The Ins and Outs of the Fidget Spinner ControversyA. Stout
If you’ve been tuned into the media lately, you’re probably familiar with the fidget spinner craze that has swept over the world. Marketed to help with anxiety, stress, and attention issues, they became ridiculously trendy and mainstream in the spring of 2017. Many kids have at least (at LEAST) one. All that popularity, however, has bred quite a bit of controversy. Are they actually helpful in any way, even for people with, say, ADHD or autism? If so, how does the trend affect people who may benefit from them?
The Research Side: Do They Actually Work?
While research is limited about the benefits of fidgeting, some studies have found that certain movements can be useful for people with autism, ADHD, and anxiety. This is particularly true of fidgets that are purely tactile or movement-based—such as squeezing a stress ball, bouncing a leg, or balancing on an exercise ball.
What seems to make researchers balk about fidget spinners, however, is that they are not purely movement-based. They also require the eyes and a degree of hand-eye coordination, which could prove to be a visual distraction for many children and adults alike. Not to mention they make a whirring sound, which can be distracting not just to the user but to others, as well.

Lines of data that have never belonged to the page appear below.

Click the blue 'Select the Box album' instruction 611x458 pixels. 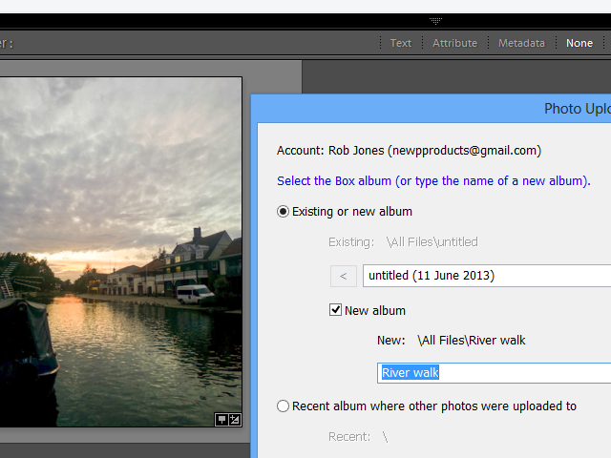click(x=433, y=181)
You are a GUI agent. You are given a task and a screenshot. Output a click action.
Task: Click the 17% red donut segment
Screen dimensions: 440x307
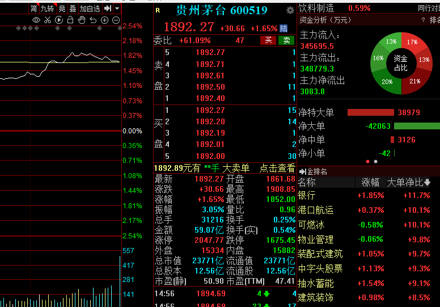coord(412,42)
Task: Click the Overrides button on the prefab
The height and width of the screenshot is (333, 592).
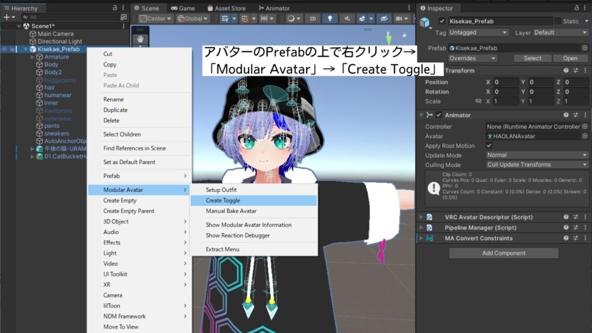Action: (472, 58)
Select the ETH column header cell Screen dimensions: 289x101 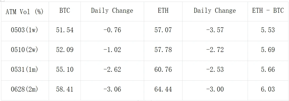pyautogui.click(x=163, y=11)
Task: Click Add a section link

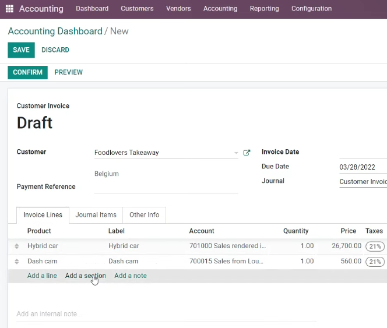Action: pyautogui.click(x=86, y=276)
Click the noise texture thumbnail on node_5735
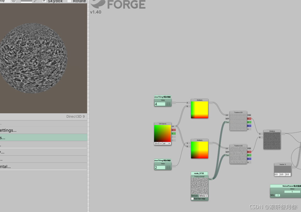The height and width of the screenshot is (212, 301). click(x=199, y=186)
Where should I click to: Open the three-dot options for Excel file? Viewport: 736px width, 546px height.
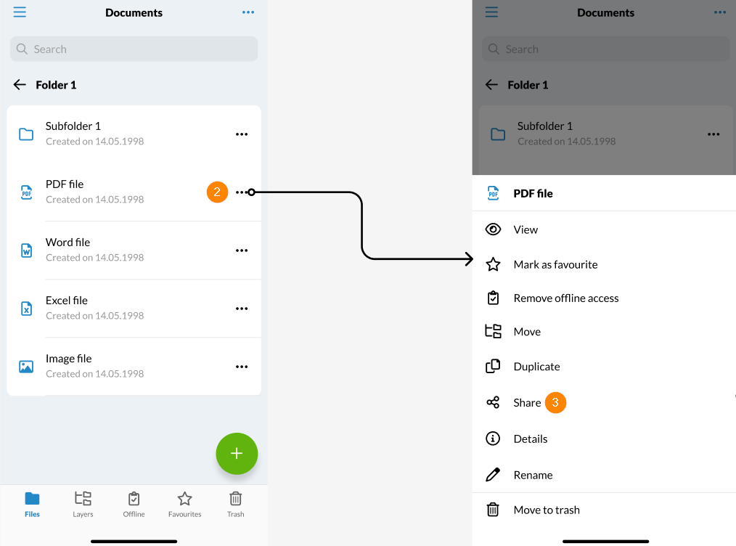pyautogui.click(x=242, y=308)
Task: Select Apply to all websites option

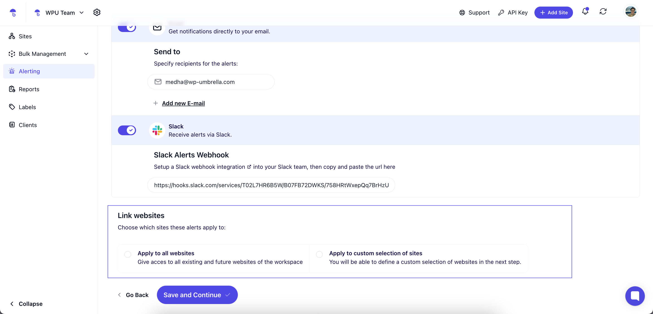Action: tap(128, 254)
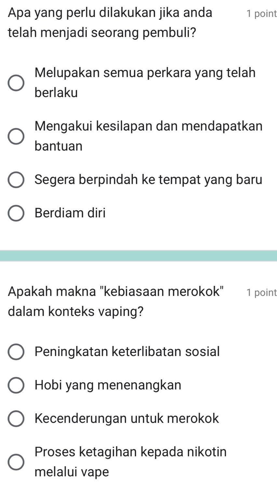Choose radio circle beside 'Mengakui kesilapan dan mendapatkan bantuan'
This screenshot has height=486, width=277.
[16, 136]
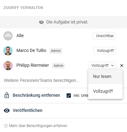Open the Unsichtbar dropdown for Alle
The image size is (127, 132).
[104, 36]
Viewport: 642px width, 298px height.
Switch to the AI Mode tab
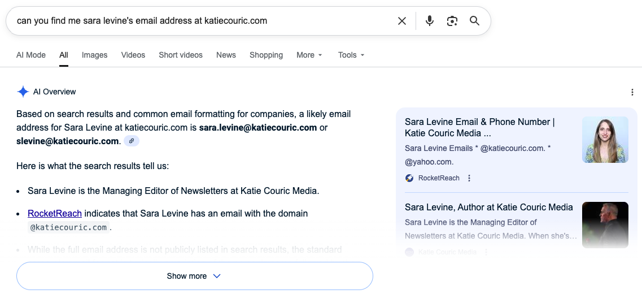click(31, 55)
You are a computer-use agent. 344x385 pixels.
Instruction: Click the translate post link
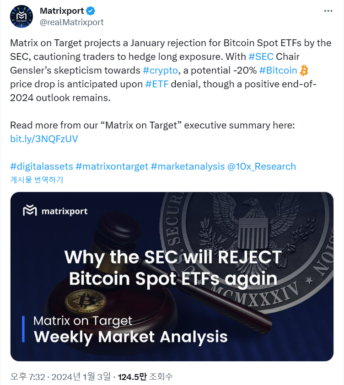37,180
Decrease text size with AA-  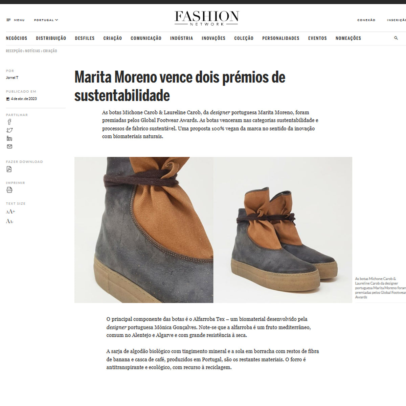point(9,221)
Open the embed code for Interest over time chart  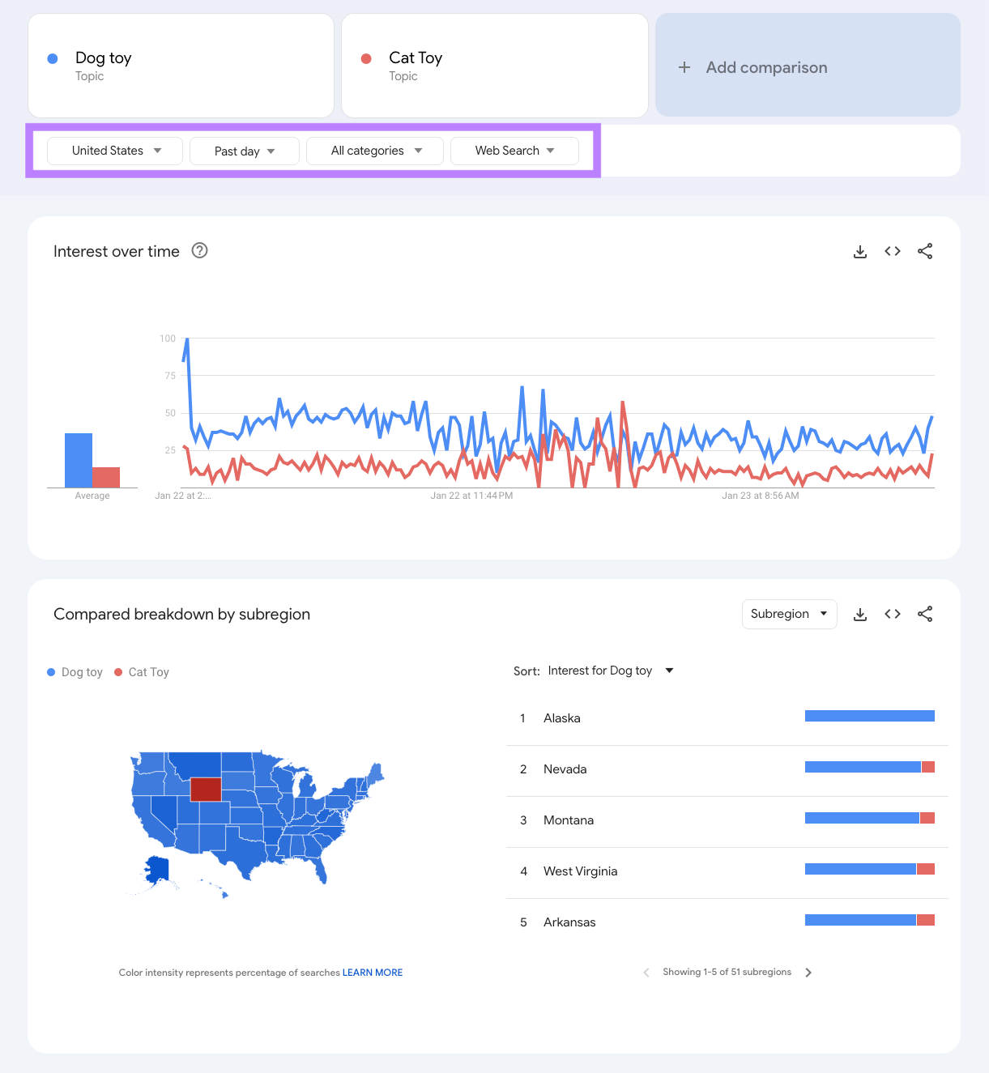tap(892, 251)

Without solid research, however, it’s impossible to say if they truly help or harm, according to Mark Rapport, a clinical psychologist who has studied the effects of movement on children with ADHD. Yet most experts venture to guess that their effectiveness is doubtful, and that they probably do not deserve the intervention merit they’re marketed to have. Other forms of fidgeting, like squeezing stress balls, playing with fidget cubes, or swinging a leg are more likely to be effective.
The Social Side: Could This Help or Harm People Who Stim and Fidget?
In spite of this, some have anecdotally reported that fidget spinners and other fidget toys have helped in some way. For example, the mother of boy on the spectrum said a fidget spinner helped him cut his time spent on math homework by 20 minutes. Even before they became trendy, fidget and sensory toys existed and were used by people with disorders like autism. But their newfound popularity can be both a boon and a bane for individuals in this boat.
Consider the fact that stimming, though an important coping technique for many on the spectrum, can be stigmatized and frowned upon. People with autism may feel “different” or “weird” for needing to stim in some way. However, with the advent of the fidget toy craze, that suddenly all changes. Fidget toys are now cool, and everyone has to have one. This can help reduce feelings of alienation and can foster a sense of belonging or “fitting in” among people with autism—who already tend to struggle in social situations.
However, their popularity has grown to be a headache for teachers, who see fidget spinners as annoying and distracting. The problem has gotten so severe that a number of schools have banned them altogether—which, of course, could take away a coping skill from those who anecdotally benefit from them.
However, as trends are often doomed to die, this fidget spinner craze will likely not be around forever. We can only wait and see what the long-term impact of this fad will be.